La révolution défaite

Pour prendre l’ascendant sur la rue tenue par le prolétariat, la bourgeoisie allait recourir à la tenue d’élections l’Assemblée constituante fut élue en mai 48. Marx définit ainsi les objectifs de la clase capitaliste : «  Parachever la domination de la bourgeoisie en faisant entrer dans l’orbite du pouvoir politique, toutes les classes possédantes  ». (Souligné par Marx).

La bourgeoisie effrayée par la mobilisation et la force de la classe ouvrière, cherchait la parade dans l’unité de ses diverses fractions afin de créer un bloc bourgeois, ce qui impliquait, y compris, de tendre la main aux déchus de la veille, la fameuse aristocratie financière.

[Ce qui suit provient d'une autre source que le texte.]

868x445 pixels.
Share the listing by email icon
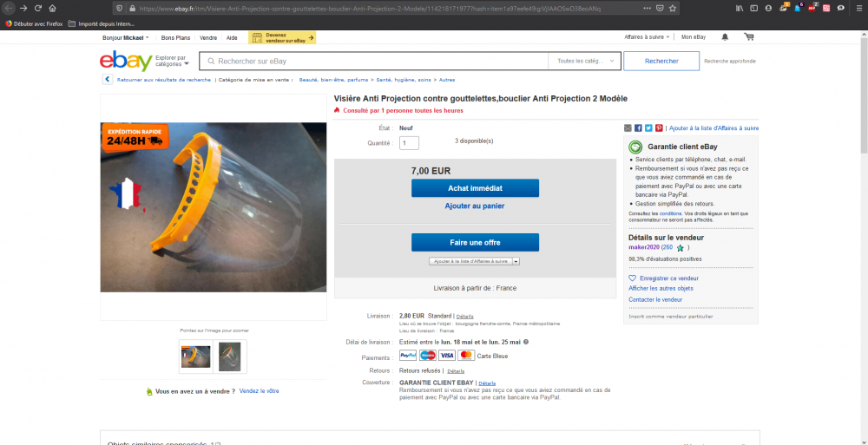tap(628, 128)
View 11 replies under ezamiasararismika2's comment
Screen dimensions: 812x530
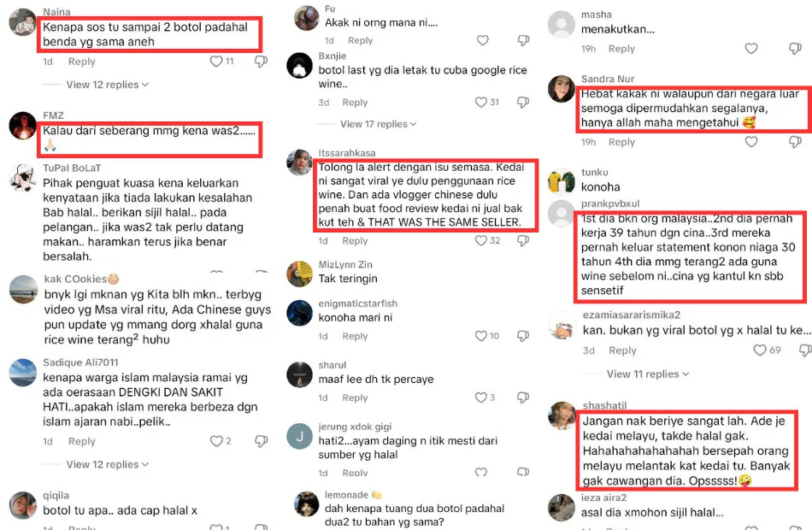648,374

Aux élections, les républicains bourgeois l’emportèrent largement, les monarchistes légitimistes se rallièrent, la république était pour eux un moindre mal, à condition que la classe ouvrière fût écrasée !

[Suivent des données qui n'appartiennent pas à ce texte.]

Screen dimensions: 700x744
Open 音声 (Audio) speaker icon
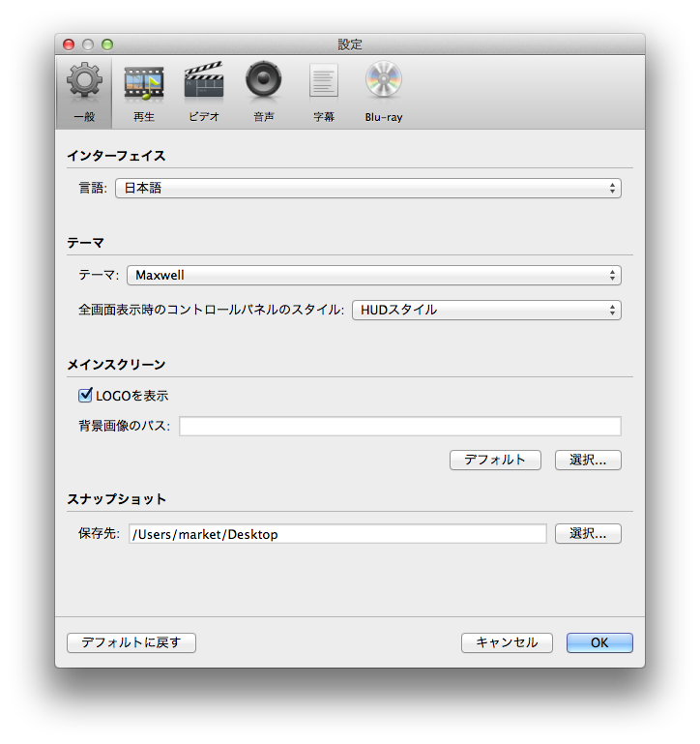click(x=263, y=93)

Quant au prolétariat qui s’était battu en mars et avril pour consolider la révolution, il restait largement prisonnier des illusions républicaines dont nous avons parlé. «  Le prolétariat parisien était encore incapable d’aller au-delà de la République bourgeoise autrement qu’en idée, en imaginant que partout où il fallait passer à l’action, c’était au service de cette dernière qu’il agissait  » ( Ib.Page 18).

Le nouveau gouvernement écarte les représentants de la classe ouvrière. La bourgeoisie voulait aller plus loin et revenir sur les concessions sociales. Le 15 mai, des manifestants ouvriers envahirent l’Assemblée nationale, en vain. « Il faut en finir », par ce slogan l’Assemblée montrait sa volonté d’écraser le mouvement ouvrier.

Ce furent toute une série de décrets provocants qui obligèrent le prolétariat à opter « pour le combat décisif », dans des conditions défavorables. Les Ateliers nationaux en furent la victime toute désignée : salaire aux pièces (au lieu à la journée), renvoi des ouvriers célibataires.

«  Les ouvriers n’avaient plus le choix, il leur fallait ou mourir de faim ou engager la lutte. Ils répondirent le 22 juin, par la formidable insurrection où fut livrée la première grande bataille entre les deux classes qui divisent la société moderne. C’était une lutte pour le maintien ou l’anéantissement de l’ordre bourgeois. Le voile qui cachait la République se déchirait  ». (Ib. Page 19).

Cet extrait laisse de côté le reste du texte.